● **What the exercise asks**
Exactly retype the opening line of the entries and every line after it, ending with the line that contains "Task: Click the". Skip all pictures.

[Start of Attachment]

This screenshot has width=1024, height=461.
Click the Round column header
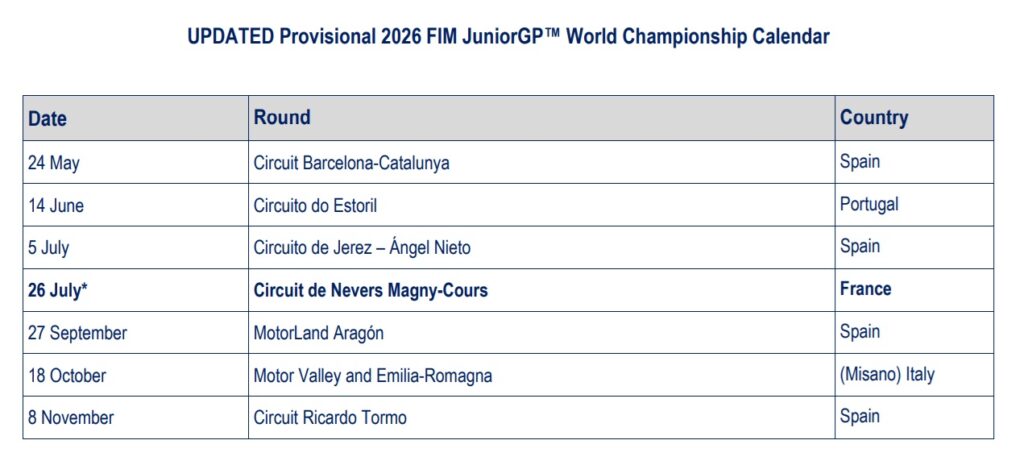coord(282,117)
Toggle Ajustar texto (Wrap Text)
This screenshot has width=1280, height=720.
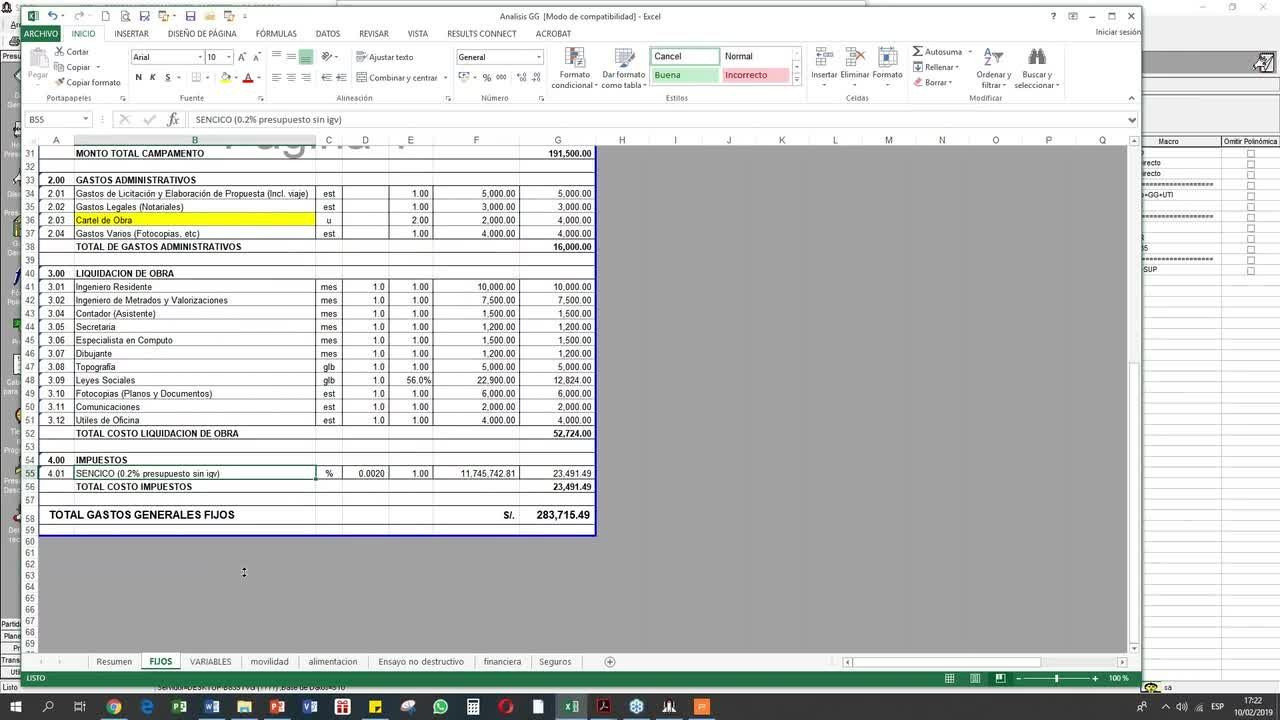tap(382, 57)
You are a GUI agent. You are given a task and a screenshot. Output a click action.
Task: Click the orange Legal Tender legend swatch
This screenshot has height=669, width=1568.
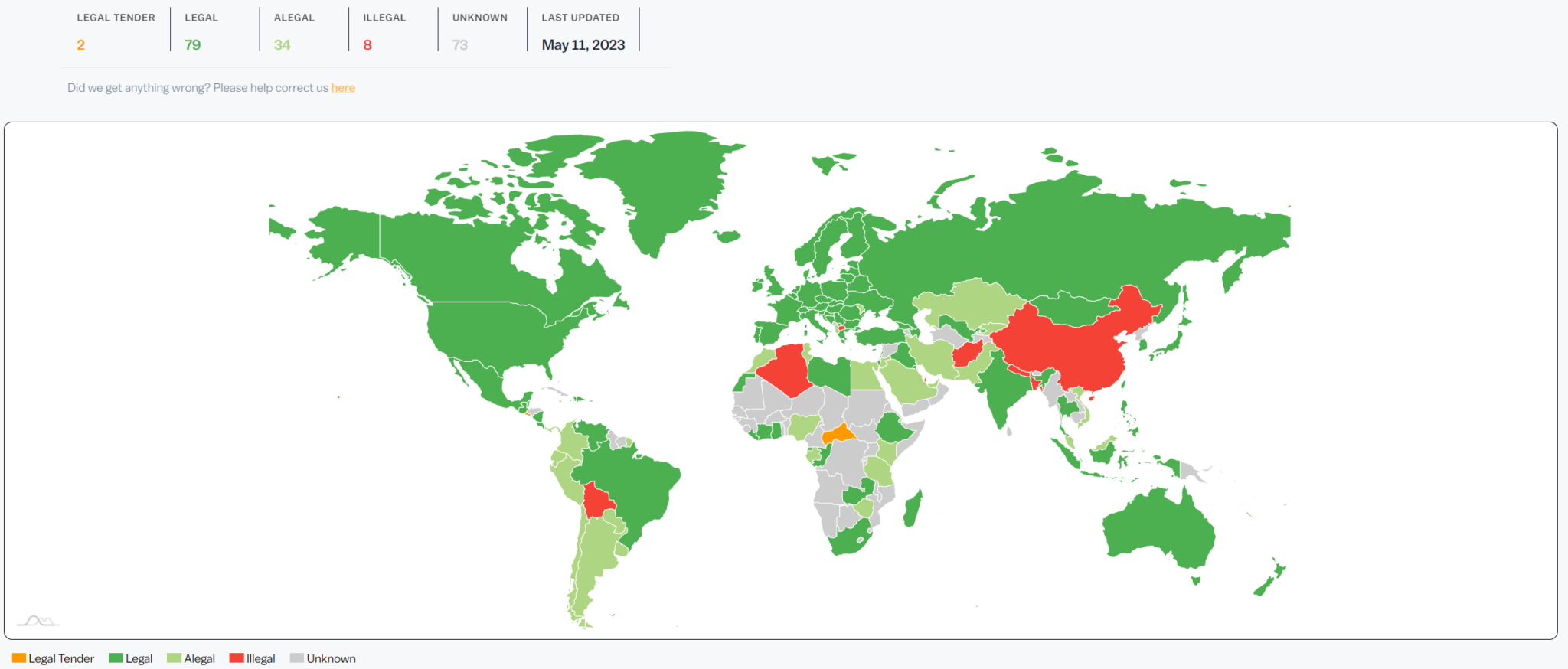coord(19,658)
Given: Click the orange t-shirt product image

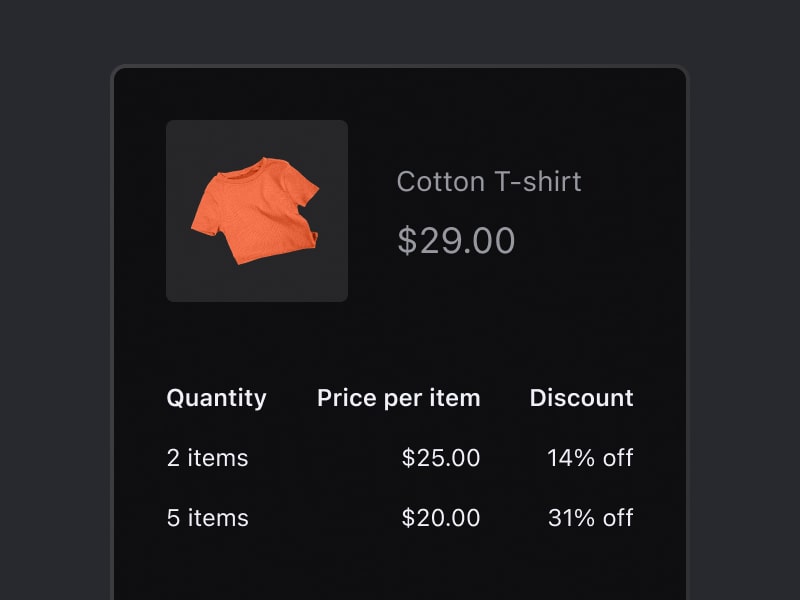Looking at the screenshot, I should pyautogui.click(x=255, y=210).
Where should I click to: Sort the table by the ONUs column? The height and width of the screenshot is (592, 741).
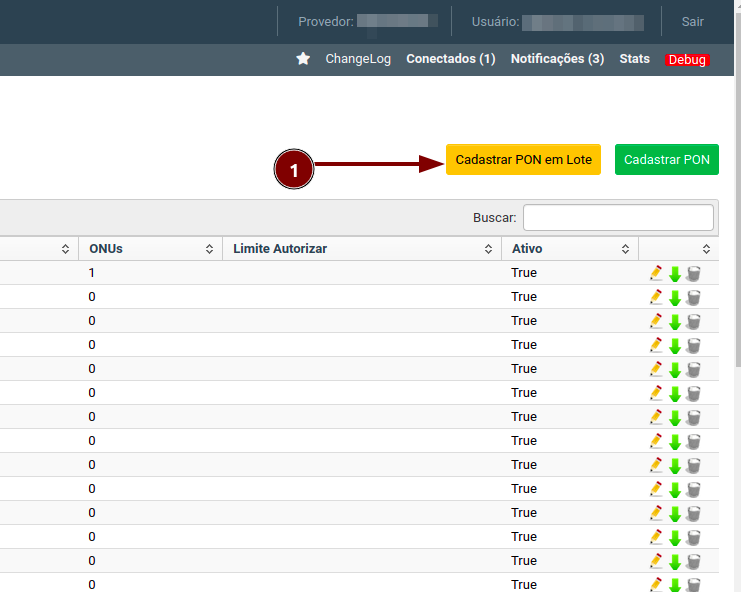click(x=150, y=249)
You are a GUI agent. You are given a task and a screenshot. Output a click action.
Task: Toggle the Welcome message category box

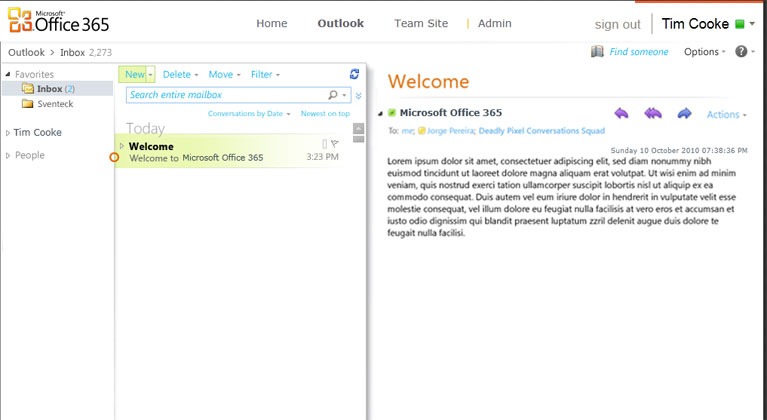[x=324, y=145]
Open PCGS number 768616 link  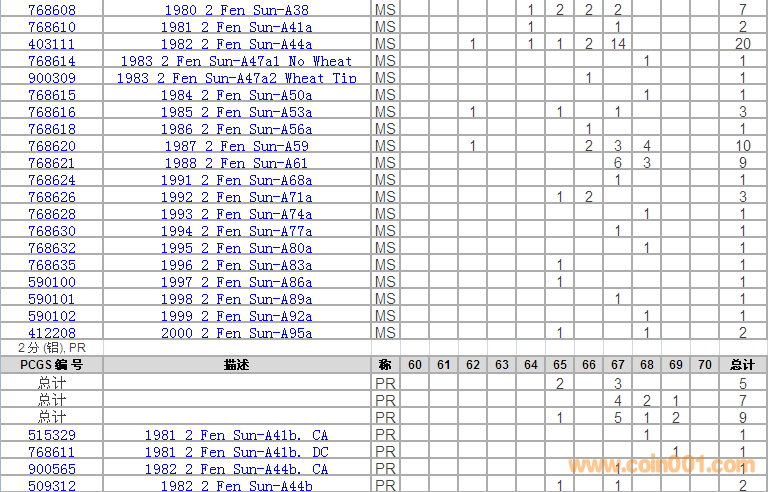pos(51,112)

[End of Attachment]

● **Solution to the exercise**
This screenshot has width=1024, height=461.
Click the Round column header
coord(282,117)
Toggle Ajustar texto (Wrap Text)
This screenshot has width=1280, height=720.
tap(382, 57)
You are a GUI agent. You are given a task and a screenshot. Output a click action.
Task: Click the orange Legal Tender legend swatch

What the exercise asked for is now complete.